## SOURCE EXCERPT
Meraki MX HA Failover in Call Center Environment

SOLVED
PatrickBB
Getting noticed

Meraki MX HA Failover in Call Center Environment

We have a number of call center offices and are toying around with the idea of migrating everything to Meraki.  We are also migrating to a cloud based telephony system.  I read a few other community posts dealing with WAN link failover and how VoIP calls transition between a primary and secondary ISP.

 

My question is, how do calls transition between a primary and secondary MX in the case of a hardware failover?

 

Below is the documented timeouts.  Am I correct to assume that if there is a hardware failover that we may lose calls for up to 30 seconds?  Am I also correct to assume that any call that was established through the primary MX would be dropped?

 

PatrickBB_0-1617976812707.png

 

1 ACCEPTED SOLUTION
PhilipDAth
Kind of a big deal
Kind of a big deal

You need to be very careful with this.

 

By "cloud" provider I'm going to assume that your calls are running over the Internet, rather than inside a VPN or something else.

 

Personally, I would only consider providers that use SIP over TLS for their signalling protocol.  It is the most bulletproof.  The second option would be SIP over TCP.  I would avoid any provider that uses SIP over UDP.  This is because SIP over TLS and SIP over TCP using connection tracking (thanks to TCP) - so it's possible for the endpoints to detect a failure on their own and rebuild their connection.  UDP is meant to be able to handle this - but often does not work well.

 

 

Back to your question.  The simplest case is if you have a single WAN link (and no failover option).  You have both MX attached to the same circuit in a warm spare configuration.  When failover happens in progress calls are likely to drop.  However, within 30s (depending on the failure case, it can be much quicker), the phones will be able to re-register and start accepting calls again.  SIP over UDP works fine in this case.  SIP over TLS and SIP over TCP will perform as well - but probably better.

 

A more complex example.  Leys say you have dual WAN links (for failover, perhaps even using a 4G router or something else) with dual MX.  Failing over between the WAN circuits could potentially take 5 minutes.  It could also be much quicker.  It depends on the type of failure.

However SIP over UDP often does not handle redundant WAN circuits, and although your backup circuit will be online the phones won't be able to make or receive calls for ages.  Often reboots are required.  SIP over TLS and SIP over TCP will usually self recover.

 

 

Some systems, like Microsoft Teams, do active circuit monitoring and handle either MX or WAN circuit failover beautifully.  You get a period when comms stop, and then they resume.  The call remains up the whole time.  It recovers beautifully.  Most (90% IMHO) of cloud-based phone systems aren't as good in this area.

## DATASET RECORDS

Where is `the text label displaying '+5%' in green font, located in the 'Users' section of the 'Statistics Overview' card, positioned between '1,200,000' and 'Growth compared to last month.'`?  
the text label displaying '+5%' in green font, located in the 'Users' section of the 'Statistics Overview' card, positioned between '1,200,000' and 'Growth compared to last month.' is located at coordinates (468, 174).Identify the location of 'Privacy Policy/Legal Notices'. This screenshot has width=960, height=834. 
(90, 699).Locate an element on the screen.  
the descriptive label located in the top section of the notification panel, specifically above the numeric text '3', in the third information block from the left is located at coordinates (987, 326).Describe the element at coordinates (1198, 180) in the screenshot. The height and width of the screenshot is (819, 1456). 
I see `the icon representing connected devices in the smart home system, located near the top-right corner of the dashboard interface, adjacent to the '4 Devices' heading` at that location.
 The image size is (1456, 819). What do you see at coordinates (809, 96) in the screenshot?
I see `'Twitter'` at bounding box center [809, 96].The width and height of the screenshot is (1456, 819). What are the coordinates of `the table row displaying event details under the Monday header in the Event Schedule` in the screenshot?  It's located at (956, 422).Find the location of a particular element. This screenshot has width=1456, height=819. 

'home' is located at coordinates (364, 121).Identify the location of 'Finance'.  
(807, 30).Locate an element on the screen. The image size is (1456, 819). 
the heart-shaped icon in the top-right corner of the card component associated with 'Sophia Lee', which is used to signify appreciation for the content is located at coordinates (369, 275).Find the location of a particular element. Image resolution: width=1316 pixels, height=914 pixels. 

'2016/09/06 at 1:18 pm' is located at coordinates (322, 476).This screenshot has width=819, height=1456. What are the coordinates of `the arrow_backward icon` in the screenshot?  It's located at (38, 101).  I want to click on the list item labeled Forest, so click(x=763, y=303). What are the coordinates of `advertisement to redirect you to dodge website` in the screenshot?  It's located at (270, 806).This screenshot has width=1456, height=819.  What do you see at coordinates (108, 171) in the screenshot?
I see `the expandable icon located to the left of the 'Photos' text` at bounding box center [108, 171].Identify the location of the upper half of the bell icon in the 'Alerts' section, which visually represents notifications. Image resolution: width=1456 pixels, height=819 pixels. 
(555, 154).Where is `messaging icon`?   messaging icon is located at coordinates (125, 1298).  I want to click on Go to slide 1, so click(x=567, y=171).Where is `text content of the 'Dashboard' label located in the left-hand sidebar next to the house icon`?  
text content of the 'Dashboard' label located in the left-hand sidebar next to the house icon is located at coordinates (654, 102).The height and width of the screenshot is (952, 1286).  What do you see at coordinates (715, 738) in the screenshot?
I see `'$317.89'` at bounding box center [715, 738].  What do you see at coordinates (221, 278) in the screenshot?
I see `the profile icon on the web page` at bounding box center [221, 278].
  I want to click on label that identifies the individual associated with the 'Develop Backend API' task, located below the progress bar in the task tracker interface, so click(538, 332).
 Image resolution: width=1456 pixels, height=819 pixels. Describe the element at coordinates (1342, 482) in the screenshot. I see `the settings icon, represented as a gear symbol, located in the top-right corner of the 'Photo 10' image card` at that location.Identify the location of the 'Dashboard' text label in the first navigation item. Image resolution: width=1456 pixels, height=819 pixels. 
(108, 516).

## STATED TASK 1
Could you reproduce the Meraki MX failover thread word for word, between "We have a number" and "and secondary ISP.", inclusive?
## STATED TASK 2
Can you take the forum thread on Meraki MX failover for call centers further, picking up right after its final sentence?

## WRITTEN ANSWER 1
We have a number of call center offices and are toying around with the idea of migrating everything to Meraki.  We are also migrating to a cloud based telephony system.  I read a few other community posts dealing with WAN link failover and how VoIP calls transition between a primary and secondary ISP.

## WRITTEN ANSWER 2
View solution in original post

8 REPLIES 8
PhilipDAth
Kind of a big deal
Kind of a big deal

You need to be very careful with this.

 

By "cloud" provider I'm going to assume that your calls are running over the Internet, rather than inside a VPN or something else.

 

Personally, I would only consider providers that use SIP over TLS for their signalling protocol.  It is the most bulletproof.  The second option would be SIP over TCP.  I would avoid any provider that uses SIP over UDP.  This is because SIP over TLS and SIP over TCP using connection tracking (thanks to TCP) - so it's possible for the endpoints to detect a failure on their own and rebuild their connection.  UDP is meant to be able to handle this - but often does not work well.

 

 

Back to your question.  The simplest case is if you have a single WAN link (and no failover option).  You have both MX attached to the same circuit in a warm spare configuration.  When failover happens in progress calls are likely to drop.  However, within 30s (depending on the failure case, it can be much quicker), the phones will be able to re-register and start accepting calls again.  SIP over UDP works fine in this case.  SIP over TLS and SIP over TCP will perform as well - but probably better.

 

A more complex example.  Leys say you have dual WAN links (for failover, perhaps even using a 4G router or something else) with dual MX.  Failing over between the WAN circuits could potentially take 5 minutes.  It could also be much quicker.  It depends on the type of failure.

However SIP over UDP often does not handle redundant WAN circuits, and although your backup circuit will be online the phones won't be able to make or receive calls for ages.  Often reboots are required.  SIP over TLS and SIP over TCP will usually self recover.

 

 

Some systems, like Microsoft Teams, do active circuit monitoring and handle either MX or WAN circuit failover beautifully.  You get a period when comms stop, and then they resume.  The call remains up the whole time.  It recovers beautifully.  Most (90% IMHO) of cloud-based phone systems aren't as good in this area.

Thanks @PhilipDAth.  In our situation, even a 30 second call outage that could potentially cause dropped and missed calls is something out sales team cannot live with. 

 

I have read a lot about VRRP, HA, etc., and suspected that there would be issues, but I needed a second opinion.  

You also need to balance your outage expectations with the probability of it happening.  For example, the MX84 has an MTBF of 925,000 hours.  So you could, on average, expect a failure every 105 years.  And that is for a single MX84.

 

So an outage of 30s due to hardware failure once during the entire lifetime of the salesperson wouldn't be acceptable?

The other thing to not forget about is a Meraki is really not a lot different than any other enterprise network equipment. Let's say you have a Cisco 9k or some other large switch, is moving to a Meraki unit changing something which means it's more likely to cause an outage? Unless you are making a fundamental change to the topology or traffic flow, which would likely not even be Meraki specific, you are probably at the same level of risk.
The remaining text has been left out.